Look below for the line containing "Click the Re-run last script icon"; from there, print each line exactly up to and including the line containing "Task: Enable the With Ref Color checkbox", and stop.

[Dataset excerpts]

━━━━━━━━━━━━━━━━

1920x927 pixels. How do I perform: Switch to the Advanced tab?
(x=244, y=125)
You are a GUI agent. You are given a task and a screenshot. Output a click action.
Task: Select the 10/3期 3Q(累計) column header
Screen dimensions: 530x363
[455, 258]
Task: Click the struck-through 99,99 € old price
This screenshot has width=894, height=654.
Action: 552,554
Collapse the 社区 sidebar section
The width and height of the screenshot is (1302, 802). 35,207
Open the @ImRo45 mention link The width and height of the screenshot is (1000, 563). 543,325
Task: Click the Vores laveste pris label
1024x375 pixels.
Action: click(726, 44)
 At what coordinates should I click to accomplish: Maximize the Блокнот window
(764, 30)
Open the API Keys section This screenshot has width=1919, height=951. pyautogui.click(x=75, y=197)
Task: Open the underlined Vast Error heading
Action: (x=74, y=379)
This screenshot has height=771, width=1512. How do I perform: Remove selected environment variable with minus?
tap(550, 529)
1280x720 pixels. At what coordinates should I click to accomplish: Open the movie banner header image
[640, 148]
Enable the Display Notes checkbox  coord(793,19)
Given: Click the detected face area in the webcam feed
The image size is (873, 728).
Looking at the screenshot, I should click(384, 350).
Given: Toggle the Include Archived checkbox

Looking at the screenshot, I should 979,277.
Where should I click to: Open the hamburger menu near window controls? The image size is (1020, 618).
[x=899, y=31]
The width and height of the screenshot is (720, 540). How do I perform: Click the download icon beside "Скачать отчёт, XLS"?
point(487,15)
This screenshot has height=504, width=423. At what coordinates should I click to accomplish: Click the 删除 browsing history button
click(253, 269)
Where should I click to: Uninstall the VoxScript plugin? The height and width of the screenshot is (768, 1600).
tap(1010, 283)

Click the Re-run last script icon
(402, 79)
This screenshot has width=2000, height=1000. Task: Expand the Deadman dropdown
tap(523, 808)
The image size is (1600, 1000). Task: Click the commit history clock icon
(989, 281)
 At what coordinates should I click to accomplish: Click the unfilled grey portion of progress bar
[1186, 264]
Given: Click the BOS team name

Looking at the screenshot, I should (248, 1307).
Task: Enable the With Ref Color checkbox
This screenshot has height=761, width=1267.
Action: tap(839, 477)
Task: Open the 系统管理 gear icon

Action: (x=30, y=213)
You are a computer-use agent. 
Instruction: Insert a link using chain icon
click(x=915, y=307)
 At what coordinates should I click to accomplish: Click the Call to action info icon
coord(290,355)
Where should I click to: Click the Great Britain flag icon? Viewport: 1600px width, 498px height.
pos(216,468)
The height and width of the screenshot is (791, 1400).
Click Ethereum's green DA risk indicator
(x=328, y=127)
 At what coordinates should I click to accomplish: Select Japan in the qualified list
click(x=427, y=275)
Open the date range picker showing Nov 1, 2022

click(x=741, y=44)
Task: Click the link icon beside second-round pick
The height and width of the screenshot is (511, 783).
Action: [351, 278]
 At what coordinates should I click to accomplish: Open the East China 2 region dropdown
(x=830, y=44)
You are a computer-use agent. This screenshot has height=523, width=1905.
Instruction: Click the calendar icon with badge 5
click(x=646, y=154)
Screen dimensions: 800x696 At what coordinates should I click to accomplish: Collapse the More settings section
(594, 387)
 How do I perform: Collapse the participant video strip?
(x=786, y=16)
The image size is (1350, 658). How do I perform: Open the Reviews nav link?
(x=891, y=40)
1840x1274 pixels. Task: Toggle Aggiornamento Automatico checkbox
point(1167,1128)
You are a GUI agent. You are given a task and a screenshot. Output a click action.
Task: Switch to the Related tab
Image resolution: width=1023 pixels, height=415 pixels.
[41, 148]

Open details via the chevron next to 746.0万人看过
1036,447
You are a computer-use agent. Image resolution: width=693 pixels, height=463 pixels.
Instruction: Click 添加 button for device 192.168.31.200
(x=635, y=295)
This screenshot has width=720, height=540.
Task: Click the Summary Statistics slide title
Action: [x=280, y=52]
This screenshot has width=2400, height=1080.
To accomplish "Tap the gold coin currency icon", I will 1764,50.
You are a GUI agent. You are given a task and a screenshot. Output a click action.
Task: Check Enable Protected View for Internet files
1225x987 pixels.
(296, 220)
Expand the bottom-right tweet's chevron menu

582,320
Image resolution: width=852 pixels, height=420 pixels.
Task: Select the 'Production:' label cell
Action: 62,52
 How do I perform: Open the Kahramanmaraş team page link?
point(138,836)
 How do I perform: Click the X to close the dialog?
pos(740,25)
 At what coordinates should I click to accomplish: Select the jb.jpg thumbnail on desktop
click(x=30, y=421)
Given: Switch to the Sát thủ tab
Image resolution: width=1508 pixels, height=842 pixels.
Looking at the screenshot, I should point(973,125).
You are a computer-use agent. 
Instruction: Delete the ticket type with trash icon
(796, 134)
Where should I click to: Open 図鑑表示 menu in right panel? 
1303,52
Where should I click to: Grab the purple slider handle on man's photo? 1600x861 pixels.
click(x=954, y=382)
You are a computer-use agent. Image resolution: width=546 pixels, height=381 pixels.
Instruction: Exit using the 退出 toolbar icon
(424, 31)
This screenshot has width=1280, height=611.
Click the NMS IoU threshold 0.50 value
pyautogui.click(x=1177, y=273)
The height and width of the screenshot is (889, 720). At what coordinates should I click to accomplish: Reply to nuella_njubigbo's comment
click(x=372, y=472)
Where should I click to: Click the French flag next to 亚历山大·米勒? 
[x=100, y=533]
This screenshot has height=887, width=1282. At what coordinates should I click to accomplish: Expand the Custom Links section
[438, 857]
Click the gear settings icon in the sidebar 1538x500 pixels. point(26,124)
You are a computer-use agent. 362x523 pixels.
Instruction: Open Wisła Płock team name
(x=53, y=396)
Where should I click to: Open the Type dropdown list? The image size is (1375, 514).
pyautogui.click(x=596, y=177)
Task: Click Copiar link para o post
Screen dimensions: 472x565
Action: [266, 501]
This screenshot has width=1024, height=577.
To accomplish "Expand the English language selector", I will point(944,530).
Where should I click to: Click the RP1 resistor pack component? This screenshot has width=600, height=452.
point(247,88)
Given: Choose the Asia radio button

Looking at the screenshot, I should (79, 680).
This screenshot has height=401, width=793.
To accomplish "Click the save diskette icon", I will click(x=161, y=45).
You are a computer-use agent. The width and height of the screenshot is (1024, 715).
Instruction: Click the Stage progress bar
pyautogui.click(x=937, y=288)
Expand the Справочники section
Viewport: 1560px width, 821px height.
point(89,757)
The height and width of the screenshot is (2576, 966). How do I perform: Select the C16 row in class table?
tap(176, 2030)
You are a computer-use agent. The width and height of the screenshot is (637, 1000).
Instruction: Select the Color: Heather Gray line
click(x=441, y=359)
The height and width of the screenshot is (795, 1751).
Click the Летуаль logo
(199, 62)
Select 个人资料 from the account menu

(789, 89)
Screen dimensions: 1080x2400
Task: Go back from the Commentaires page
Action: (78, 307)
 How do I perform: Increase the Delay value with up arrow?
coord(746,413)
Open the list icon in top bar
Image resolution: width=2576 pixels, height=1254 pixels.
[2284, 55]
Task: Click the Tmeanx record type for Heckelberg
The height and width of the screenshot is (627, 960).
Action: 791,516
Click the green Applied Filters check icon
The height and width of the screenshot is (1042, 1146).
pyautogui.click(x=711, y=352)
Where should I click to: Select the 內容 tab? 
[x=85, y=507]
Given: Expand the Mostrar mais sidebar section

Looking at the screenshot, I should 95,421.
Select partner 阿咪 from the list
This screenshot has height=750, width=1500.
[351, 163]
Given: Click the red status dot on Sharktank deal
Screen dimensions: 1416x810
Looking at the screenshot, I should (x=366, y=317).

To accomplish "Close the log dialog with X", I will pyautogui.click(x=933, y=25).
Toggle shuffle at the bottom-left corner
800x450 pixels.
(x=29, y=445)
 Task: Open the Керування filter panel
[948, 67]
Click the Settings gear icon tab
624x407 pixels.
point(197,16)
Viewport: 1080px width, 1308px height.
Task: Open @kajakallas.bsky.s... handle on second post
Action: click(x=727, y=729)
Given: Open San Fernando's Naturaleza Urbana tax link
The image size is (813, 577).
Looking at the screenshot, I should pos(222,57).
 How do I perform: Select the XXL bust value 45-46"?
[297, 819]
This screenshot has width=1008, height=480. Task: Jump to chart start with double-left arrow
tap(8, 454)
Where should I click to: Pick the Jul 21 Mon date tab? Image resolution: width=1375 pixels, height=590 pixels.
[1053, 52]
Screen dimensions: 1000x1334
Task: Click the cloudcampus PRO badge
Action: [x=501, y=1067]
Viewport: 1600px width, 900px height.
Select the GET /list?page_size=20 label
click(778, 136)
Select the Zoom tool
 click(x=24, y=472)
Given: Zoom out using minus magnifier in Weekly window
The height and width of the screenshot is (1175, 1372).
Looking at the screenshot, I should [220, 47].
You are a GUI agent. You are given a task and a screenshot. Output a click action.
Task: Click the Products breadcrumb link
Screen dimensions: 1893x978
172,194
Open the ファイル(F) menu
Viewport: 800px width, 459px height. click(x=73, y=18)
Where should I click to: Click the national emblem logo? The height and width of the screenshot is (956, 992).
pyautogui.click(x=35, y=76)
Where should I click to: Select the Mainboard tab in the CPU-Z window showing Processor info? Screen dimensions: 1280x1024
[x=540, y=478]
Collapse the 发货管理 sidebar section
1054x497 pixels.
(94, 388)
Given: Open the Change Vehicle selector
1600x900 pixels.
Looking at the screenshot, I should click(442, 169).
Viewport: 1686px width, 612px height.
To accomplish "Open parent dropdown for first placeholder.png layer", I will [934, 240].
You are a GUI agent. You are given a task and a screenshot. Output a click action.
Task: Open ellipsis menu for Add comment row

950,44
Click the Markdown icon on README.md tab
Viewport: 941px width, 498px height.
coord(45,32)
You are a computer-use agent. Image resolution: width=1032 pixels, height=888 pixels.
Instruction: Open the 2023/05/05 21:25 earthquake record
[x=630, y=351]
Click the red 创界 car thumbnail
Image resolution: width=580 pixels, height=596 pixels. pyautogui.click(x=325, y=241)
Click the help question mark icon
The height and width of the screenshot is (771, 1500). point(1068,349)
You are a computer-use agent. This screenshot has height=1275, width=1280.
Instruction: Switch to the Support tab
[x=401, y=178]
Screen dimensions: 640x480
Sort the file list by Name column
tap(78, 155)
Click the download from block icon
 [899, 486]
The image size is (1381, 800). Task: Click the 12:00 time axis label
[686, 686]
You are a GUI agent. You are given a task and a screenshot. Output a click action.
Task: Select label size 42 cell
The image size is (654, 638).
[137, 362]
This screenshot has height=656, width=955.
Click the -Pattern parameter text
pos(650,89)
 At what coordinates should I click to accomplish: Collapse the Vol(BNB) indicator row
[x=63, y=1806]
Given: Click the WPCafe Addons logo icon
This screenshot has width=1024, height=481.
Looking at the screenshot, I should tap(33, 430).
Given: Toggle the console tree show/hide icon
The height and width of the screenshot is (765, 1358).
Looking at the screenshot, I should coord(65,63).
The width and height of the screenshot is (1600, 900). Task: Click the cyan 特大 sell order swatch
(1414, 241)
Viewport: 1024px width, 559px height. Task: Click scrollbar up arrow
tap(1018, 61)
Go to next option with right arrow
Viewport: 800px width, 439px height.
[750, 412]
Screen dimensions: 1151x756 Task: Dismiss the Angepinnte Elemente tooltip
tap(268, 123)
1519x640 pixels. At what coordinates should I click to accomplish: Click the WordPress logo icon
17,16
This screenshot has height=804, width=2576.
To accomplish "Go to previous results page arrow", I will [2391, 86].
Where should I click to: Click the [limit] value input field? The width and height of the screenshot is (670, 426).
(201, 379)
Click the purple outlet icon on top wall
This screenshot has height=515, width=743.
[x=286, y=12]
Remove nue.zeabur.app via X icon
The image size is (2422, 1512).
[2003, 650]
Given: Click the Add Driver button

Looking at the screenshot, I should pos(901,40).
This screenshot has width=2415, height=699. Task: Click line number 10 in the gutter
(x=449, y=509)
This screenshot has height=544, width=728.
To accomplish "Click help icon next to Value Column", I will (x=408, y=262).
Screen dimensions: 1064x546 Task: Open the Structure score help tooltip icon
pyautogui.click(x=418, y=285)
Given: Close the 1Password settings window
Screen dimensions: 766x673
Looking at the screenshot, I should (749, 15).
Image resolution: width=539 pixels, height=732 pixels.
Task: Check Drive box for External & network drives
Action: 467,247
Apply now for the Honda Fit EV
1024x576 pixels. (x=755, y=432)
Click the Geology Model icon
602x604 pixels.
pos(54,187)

━━━━━━━━━━━━━━━━

> **Expected output**:
Click the Re-run last script icon
(402, 79)
This screenshot has width=2000, height=1000. Task: Expand the Deadman dropdown
tap(523, 808)
The image size is (1600, 1000). Task: Click the commit history clock icon
(989, 281)
 At what coordinates should I click to accomplish: Click the unfilled grey portion of progress bar
[1186, 264]
Given: Click the BOS team name

Looking at the screenshot, I should (248, 1307).
Task: Enable the With Ref Color checkbox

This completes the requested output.